Indian scientist Satyendra Nath Bose after whom the God particle is named.
GENEVA, SWITZERLAND: Indian scientific and technological contributions are among the many that keep European Organization for Nuclear Research (CERN) buzzing. In a ‘quantum’ leap, CERN scientists claimed to have spotted a sub-atomic particle ‘consistent’ with the Higgs boson or ‘God particle,’ believed to be a crucial building block that led to the formation of the universe. The Higgs Boson is a particle that is theoretically the reason why all matter in the universe has mass. Boson is a subatomic particle with integral spin that is governed by the Bose-Einstein statistics.

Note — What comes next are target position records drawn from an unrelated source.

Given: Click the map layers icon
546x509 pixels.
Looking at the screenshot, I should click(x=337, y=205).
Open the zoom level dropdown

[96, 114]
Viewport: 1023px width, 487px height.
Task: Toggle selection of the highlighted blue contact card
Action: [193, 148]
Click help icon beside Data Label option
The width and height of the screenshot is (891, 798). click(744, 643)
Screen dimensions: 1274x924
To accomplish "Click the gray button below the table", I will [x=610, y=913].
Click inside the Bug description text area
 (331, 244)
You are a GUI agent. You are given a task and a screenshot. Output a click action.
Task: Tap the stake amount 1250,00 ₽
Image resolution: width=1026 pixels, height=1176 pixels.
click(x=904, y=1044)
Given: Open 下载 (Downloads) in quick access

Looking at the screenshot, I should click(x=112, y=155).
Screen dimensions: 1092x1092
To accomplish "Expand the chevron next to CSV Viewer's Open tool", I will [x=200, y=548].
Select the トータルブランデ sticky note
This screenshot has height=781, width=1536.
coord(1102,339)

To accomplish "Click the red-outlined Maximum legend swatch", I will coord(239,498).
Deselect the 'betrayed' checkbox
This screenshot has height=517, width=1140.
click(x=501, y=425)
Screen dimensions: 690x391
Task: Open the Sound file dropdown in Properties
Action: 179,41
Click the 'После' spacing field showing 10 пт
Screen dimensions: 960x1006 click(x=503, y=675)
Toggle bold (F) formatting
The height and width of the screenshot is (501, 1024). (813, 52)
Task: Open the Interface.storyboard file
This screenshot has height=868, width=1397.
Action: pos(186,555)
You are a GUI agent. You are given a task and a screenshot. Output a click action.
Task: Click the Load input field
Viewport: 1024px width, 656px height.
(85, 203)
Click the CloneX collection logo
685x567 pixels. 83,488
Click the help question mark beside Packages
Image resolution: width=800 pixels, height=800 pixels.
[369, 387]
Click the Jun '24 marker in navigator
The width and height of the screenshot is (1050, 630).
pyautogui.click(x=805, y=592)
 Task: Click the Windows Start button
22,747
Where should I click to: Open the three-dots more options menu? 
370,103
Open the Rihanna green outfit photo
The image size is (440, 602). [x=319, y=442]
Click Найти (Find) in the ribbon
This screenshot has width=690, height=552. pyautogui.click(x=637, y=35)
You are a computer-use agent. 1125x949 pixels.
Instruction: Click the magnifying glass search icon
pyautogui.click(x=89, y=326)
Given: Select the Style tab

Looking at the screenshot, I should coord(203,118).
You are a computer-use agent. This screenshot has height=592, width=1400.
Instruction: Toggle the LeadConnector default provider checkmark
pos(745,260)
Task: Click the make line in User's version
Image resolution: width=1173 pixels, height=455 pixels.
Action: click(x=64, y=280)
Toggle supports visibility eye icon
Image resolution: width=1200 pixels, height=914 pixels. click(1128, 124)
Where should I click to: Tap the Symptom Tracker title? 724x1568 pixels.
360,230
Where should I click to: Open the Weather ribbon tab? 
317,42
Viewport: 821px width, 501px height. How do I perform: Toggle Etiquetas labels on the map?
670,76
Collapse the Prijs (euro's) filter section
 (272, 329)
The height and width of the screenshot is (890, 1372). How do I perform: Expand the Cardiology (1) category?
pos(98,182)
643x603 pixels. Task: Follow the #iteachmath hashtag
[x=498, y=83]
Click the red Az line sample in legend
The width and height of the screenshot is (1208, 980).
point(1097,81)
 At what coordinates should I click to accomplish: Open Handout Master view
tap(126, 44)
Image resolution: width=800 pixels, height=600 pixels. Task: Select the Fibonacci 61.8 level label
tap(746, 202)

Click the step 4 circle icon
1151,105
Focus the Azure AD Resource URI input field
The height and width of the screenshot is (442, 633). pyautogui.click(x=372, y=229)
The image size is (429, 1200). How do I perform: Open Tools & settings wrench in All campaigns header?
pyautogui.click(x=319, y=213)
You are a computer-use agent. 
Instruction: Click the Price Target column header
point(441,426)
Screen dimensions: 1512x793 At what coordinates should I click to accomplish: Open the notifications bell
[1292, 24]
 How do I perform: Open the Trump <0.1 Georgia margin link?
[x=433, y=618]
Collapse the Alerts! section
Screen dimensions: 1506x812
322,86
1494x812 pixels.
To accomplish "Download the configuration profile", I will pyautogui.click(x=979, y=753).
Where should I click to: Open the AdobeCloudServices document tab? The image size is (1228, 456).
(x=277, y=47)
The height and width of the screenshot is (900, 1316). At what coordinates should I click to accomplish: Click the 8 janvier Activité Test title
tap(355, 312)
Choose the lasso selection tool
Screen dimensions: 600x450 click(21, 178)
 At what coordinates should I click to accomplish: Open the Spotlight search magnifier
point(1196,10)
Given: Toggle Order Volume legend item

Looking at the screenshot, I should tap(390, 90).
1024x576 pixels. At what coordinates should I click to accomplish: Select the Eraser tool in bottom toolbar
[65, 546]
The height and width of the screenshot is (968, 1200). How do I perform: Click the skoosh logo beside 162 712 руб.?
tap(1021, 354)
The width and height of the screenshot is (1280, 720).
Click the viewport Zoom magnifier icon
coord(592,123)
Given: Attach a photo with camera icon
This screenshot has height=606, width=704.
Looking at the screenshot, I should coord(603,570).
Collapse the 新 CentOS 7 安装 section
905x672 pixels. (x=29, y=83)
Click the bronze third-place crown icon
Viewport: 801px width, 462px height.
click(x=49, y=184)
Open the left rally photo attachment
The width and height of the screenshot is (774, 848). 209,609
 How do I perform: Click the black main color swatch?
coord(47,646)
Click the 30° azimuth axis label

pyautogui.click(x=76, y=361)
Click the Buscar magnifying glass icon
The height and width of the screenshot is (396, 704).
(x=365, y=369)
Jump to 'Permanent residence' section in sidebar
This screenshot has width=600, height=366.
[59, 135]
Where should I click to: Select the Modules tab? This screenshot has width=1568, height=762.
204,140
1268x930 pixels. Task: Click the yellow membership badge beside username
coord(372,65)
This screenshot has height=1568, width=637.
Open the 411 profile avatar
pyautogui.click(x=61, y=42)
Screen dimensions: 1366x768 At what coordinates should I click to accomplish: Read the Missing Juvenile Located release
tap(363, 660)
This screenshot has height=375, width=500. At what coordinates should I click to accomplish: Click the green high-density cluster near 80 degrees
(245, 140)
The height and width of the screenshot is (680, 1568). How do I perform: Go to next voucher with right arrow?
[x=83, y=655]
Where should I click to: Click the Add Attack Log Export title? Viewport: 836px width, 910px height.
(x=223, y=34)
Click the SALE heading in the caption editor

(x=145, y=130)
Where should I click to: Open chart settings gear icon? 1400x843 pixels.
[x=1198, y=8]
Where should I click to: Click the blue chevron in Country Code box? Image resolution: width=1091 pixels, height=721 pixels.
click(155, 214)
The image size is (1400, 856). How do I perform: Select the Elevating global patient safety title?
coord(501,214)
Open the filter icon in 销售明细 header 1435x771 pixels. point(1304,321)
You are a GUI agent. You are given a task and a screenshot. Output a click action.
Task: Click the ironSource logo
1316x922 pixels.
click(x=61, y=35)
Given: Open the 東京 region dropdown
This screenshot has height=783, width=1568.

Bosons include mesons (eg pions and kaons), nuclei of even mass number, and the particles required to embody the fields of quantum field theory (eg, photons and gluons). Bosons differ significantly from a group of subatomic particles known as fermions in that there is no limit to the number that can occupy the same quantum state. This behaviour gives rise, for example, to the remarkable properties of helium-4 when it is cooled to become a superfluid. A millions of electronic chips and hydraulic stands support the tunnel, which is like the ‘biggest fridge in the world.’ The temperature inside the tunnel is as low as a bone freezing -271 degree Celsius. Incidentally, the neutrino travels 11,000 times per second inside the tunnel.
There is an intrinsic Indian connection to what is happening at CERN - Satyendra Nath Bose. It is Bose after whom the sub-atomic particle ‘boson’ is named. The name Higgs Boson came from a British scientist Peter Higgs and Bose. The work done by Bose and Albert Einstein, later added by Higgs, lead to this pioneering day. The experiment had aimed to recreate the conditions of the Big Bang, when the universe is thought to have exploded into existence about 14 billion years ago.